Revenues (actual revenues)

100,000

Cost of sales (planned costs)

120,000

Profit

-20,000

The income statement shows the following values:

Income Statement

Expense

Revenue

Actual costs 80,000

Actual revenues 100,000

Reserves for unrealized costs 40,000

 
 

Loss 20,000

120,000

120,000

Period 03

In period 03 actual costs increase to USD 130,000. You do not invoice. In results analysis, the system calculates the following data:

  • Cost of sales affecting net income in the amount of the actual costs of USD 130,000

  • Revenues affecting net income in the amount of the actual revenues of USD 100,000

You then settle the following:

  • Cost of sales to CO-PA

  • Revenues to CO-PA

The following values are reported in CO-PA:

Profitability Analysis

Revenues (actual revenues)

100,000

Cost of sales (actual costs)

130,000

Profit

- 30,000

The income statement shows the following values:

Income Statement

Expense

Revenue

Actual costs 130,000

Actual revenues 100,000

 

Loss 30,000

130,000

130,000

Period 04

In period 04 actual costs increase to USD 140,000. You deliver to your customer and send an invoice for USD 100,000. Total revenue is USD 200,000. The order is now fully delivered and fully invoiced.
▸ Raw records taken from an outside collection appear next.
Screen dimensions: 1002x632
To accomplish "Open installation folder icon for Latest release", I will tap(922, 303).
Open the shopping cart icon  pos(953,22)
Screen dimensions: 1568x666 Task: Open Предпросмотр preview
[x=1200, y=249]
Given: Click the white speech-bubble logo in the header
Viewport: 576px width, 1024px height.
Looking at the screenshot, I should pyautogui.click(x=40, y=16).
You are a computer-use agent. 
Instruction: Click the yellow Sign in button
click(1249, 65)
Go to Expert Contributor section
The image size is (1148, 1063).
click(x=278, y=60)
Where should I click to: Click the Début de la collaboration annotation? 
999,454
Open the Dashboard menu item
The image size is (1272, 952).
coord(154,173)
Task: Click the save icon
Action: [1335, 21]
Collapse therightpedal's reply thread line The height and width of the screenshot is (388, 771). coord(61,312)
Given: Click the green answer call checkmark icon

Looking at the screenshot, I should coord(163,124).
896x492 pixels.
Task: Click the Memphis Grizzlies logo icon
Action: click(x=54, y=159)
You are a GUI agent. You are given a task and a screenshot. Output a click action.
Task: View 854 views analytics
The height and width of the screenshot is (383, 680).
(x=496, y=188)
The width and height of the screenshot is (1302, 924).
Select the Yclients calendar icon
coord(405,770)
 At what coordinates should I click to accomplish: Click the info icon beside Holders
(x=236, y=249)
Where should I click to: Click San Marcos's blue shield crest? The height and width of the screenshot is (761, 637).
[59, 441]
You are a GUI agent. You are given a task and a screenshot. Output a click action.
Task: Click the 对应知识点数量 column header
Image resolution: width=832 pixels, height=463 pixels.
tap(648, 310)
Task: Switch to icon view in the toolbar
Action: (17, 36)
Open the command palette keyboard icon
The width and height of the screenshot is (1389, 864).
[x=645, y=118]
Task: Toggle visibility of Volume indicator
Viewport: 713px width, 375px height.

In results analysis, the system calculates the following data:

  • Cost of sales affecting net income in the amount of the actual costs of USD 140,000

  • Revenue affecting net income of USD 200,000

You then settle the following:

  • Cost of sales to CO-PA

  • Revenues to CO-PA

The following values are reported in CO-PA:

Profitability Analysis

Revenues (actual revenues)

200,000

Cost of sales (actual costs)

140,000

Profit

60,000

The income statement shows the following values:

Income Statement

Expense

Revenue

Actual costs 140,000

Actual revenues 200,000

Profit 60,000

 

200,000

200,000

The profit on your sales order is USD 60,000.